> _WRITTEN PROBLEM 1_: In the forum thread about trailer loading, rewrite the paragraph beginning "We have taken the partition out" as a short bulleted list that keeps its main facts.

> _EXTRACTED TEXT_:
* * * * * * * * *

# Major panic in trailer - huge setback - Help Please



## Ravenwood (9 May 2007)

Update on loading the unloadable.

This morning I have had a major set back.  Every morning I have been feeding her in the trailer with both ramps down so it is just an open walk through and she walks in first time, I then progressed to putting up the front ramp for a few minutes, or the back ramp or the breech strap etc.  But this morning I put up both front and back ramp and she had a major panic, of course I was still outside so I waited a minute and firmly told her stand but it was no good, the trailer started rocking and she was just getting more upset, when I went in the jockey door to calm her she tried to push her way out through it so I let the back ramp down and she burst out.  Amazingly though after she calmed down I took her back in again with everything open and she finished her breakfast!  

In conclusion then the original not going in is not stubborness, she really is frightened.  Tomorrow I will try again with her stablemate who is a very quiet and easy to load pony and see what happens.

Does anyone else have a panicking, clostrophobic horse and did you manage to cure it?


----------



## SSM (9 May 2007)

We have taken the partition out and we are still not great to load but she is travelling much much better.  You should have seen us last night, with her bucket of feed attached to a long length of bailer twine - she would pop in for a mouthful, back out again, lure her back again, back out again!!!!!!  She did go through the trailer at least 5 times - once she is eating happily I will start to put the bars in place again


----------



## mlm (9 May 2007)

i have an 12yo mare who has jumped internationally travelling around the country. last year she had a panic attack on the lorry on the way home from a show. we had to have the police close the road etc. i was given loads of advice on what to do but we could get her on shut the ramp up the minute she heard the lorry engine she was of again. she used to be bombproof on a hack but would not go past a lorry!!!we gave up because of the stress and the damage she was doing to herself and the lorry (£800 for new partitions) we left her for 6 months then had to move yards i got a transport company in with a lorry that was probably about £100k worth she walked up turned around and did not make a sound. i have since used him 3 more times and have come to the conclusion she is a snob and my lorry was not good enough. only joking i think she felt closed in we had our tack locker protruding into the lorry. good luck i gave up and she is now in foal.


----------



## Forget_Me_Not (9 May 2007)

I would recommmend having everything ready, driver at wheel if possible, then as soon as shes in, ramps up start slowly moving, as soon as the trailers moving she will struggle to really panic *rear etc* as she will need to think about balance, make sure its a nice smooth journey and travel till you are happy she is settled and relaxed. Like I was taught by sue garnder, very decent natural horsemanship trainer, horses won't react more then they have to, because in the wild it would use valuable energy tthst they can't afford to waste. She should relise that it's not hurting her and chill. Having a relaxed friend should help alot. You can get mirrors but surely the horse sees a panicing horse and thinks he should be panicing too?? Oh and make sure all handlers are really confident, maybe don't know he's nervous, this can make all the difference, if she thinks your worried and making a big thing of it he will worry too.

* * * * * * * * *

> _DATASET RECORDS_:
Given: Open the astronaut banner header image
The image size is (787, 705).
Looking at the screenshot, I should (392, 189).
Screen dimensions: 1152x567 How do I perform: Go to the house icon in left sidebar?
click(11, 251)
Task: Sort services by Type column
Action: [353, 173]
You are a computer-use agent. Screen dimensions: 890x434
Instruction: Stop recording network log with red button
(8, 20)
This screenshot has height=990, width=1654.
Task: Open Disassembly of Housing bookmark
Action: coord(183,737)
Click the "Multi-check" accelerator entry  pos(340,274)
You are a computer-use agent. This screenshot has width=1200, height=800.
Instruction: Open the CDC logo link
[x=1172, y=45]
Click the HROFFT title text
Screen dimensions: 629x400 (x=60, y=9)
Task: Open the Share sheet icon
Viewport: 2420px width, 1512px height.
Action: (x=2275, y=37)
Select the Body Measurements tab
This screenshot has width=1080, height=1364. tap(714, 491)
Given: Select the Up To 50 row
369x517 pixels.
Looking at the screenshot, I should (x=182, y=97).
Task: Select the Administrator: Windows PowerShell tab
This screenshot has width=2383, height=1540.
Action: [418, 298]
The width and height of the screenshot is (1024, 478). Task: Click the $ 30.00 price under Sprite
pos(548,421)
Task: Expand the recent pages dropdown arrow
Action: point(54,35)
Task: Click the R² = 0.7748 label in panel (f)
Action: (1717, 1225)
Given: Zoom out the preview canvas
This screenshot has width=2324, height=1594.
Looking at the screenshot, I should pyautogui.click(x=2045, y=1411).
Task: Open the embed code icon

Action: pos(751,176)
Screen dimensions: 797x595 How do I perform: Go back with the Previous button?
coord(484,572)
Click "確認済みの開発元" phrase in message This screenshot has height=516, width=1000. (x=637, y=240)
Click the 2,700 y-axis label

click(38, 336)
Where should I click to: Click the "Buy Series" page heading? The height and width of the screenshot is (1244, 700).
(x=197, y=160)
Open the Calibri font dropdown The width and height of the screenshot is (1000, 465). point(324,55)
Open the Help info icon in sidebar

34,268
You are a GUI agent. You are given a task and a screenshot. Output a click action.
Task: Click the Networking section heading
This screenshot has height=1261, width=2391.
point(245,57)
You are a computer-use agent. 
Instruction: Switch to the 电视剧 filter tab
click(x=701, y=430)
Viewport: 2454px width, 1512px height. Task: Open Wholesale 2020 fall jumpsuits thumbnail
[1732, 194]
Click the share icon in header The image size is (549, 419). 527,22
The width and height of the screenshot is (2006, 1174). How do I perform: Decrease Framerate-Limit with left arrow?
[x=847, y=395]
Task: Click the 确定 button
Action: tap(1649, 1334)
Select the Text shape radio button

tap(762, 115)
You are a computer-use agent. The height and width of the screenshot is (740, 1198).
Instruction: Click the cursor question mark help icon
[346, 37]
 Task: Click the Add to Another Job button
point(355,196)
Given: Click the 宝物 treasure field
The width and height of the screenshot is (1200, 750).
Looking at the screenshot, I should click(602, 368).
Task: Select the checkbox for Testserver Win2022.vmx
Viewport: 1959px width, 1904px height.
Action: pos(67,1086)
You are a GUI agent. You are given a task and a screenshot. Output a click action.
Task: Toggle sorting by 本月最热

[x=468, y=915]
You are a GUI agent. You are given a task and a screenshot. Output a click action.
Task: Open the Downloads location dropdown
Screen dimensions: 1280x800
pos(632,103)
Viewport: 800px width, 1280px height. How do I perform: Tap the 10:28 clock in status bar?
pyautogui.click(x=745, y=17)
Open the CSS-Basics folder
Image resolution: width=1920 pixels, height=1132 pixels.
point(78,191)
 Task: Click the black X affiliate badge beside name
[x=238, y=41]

* * * * * * * * *

> _WRITTEN PROBLEM 2_: Extract the records between the line holding "Viewport: 2454px width, 1512px" and the end of the records, inclusive, reproducing each line exactly.

> _FINISHED ANSWER 1_:
- The partition has been taken out; loading is still not great, but the mare travels much better.
- Last night her feed bucket was tied to a long length of baler twine.
- She would step in for a mouthful, back out, be lured back in, and back out again.
- She went through the trailer at least five times.
- Once she is eating happily, the bars will be put back in place.

> _FINISHED ANSWER 2_:
Viewport: 2454px width, 1512px height. Task: Open Wholesale 2020 fall jumpsuits thumbnail
[1732, 194]
Click the share icon in header The image size is (549, 419). 527,22
The width and height of the screenshot is (2006, 1174). How do I perform: Decrease Framerate-Limit with left arrow?
[x=847, y=395]
Task: Click the 确定 button
Action: tap(1649, 1334)
Select the Text shape radio button

tap(762, 115)
You are a computer-use agent. The height and width of the screenshot is (740, 1198).
Instruction: Click the cursor question mark help icon
[346, 37]
 Task: Click the Add to Another Job button
point(355,196)
Given: Click the 宝物 treasure field
The width and height of the screenshot is (1200, 750).
Looking at the screenshot, I should click(602, 368).
Task: Select the checkbox for Testserver Win2022.vmx
Viewport: 1959px width, 1904px height.
Action: pos(67,1086)
You are a GUI agent. You are given a task and a screenshot. Output a click action.
Task: Toggle sorting by 本月最热

[x=468, y=915]
You are a GUI agent. You are given a task and a screenshot. Output a click action.
Task: Open the Downloads location dropdown
Screen dimensions: 1280x800
pos(632,103)
Viewport: 800px width, 1280px height. How do I perform: Tap the 10:28 clock in status bar?
pyautogui.click(x=745, y=17)
Open the CSS-Basics folder
Image resolution: width=1920 pixels, height=1132 pixels.
point(78,191)
 Task: Click the black X affiliate badge beside name
[x=238, y=41]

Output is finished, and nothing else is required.